A primeira noite que passei com ela

Foi no ano de 1950. Ela me convidou para um baile de formatura nos salões do Clube Paulistano, nos Jardins (esquina da Oscar Freire com a Rua Augusta), um clube de elite. O traje obrigatório era "blacktie", terno preto com gravata borboleta, também preta. Eu não tinha terno preto. Tinha um azul marinho. Ela disse que seus irmãos iriam também com azul marinho. Na noite do baile fomos de carona com a mãe da sua amiga. O salão era realmente magnífico. Amplo, decorado com janelões que davam para bem cuidados jardins. Acomodamo-nos em uma das mesas, eu, ela, a amiga, a mãe e meus dois futuros cunhados. A certa altura do baile, quando estávamos todos dançando, um dos rapazes avistou um indivíduo pegando uma bolsa que ficara sobre nossa mesa. Rapidamente correu, avisando-nos do ocorrido. Saímos em disparada em direção ao larápio.
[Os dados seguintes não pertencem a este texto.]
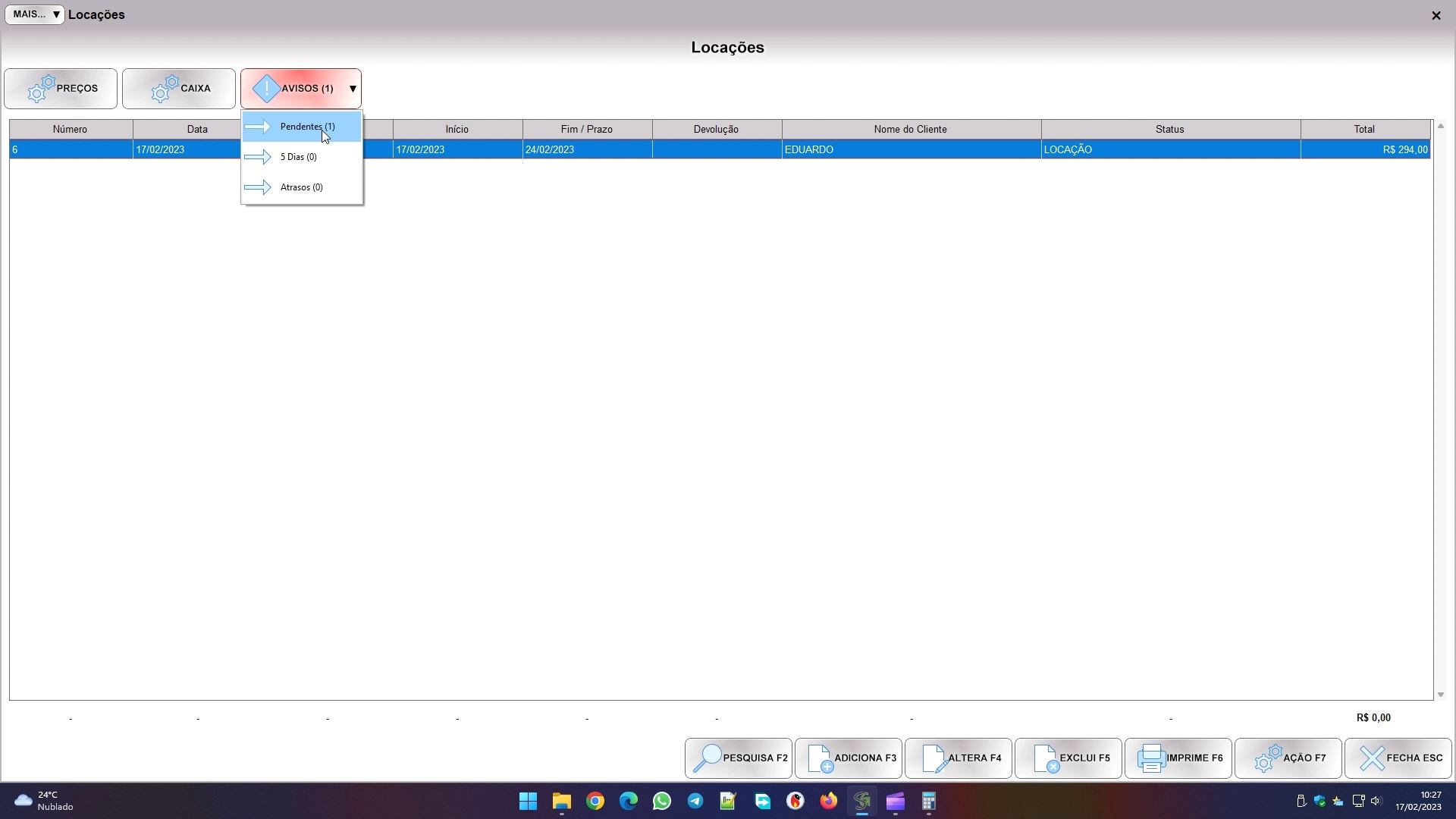Open the Telegram taskbar icon
Viewport: 1456px width, 819px height.
click(695, 802)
Este saltou pela janela cujo parapeito não tinha mais que um metro de altura e ficava ao nível do jardim. Nós fomos atrás, e conseguimos pegá-lo. Agarramos o delinqüente e o levamos para o hall de entrada do salão chamando a polícia que chegou em pouco tempo. Os guardas disseram que iriam levar o indivíduo mas que precisaríamos formalizar a queixa e de testemunhas para os tramites legais. Enquanto o ladrão era levado no camburão, nós seguimos no carro da senhora até a Rua Brigadeiro Thobias no bairro da Luz onde ficava a delegacia de polícia. Lá soubemos que o escrivão e o delegado só chegariam às sete da manhã. Era madrugada. Como não tinha outro remédio resolvemos esperar. Enquanto isso, ficamos jogando buraco com um baralho surrado cedido por um dos plantonistas. Às sete horas chegaram as "autoridades". Depois de cumpridas as formalidades, fomos dispensados. Minha namorada, seus irmãos, a amiga e a mãe foram para casa. Eu segui para o emprego no prédio Matarazzo, na Praça do Patriarca, onde hoje se encontra a sede da Prefeitura de São Paulo. Tive o cuidado de tirar a gravata borboleta e colocá-la no bolso.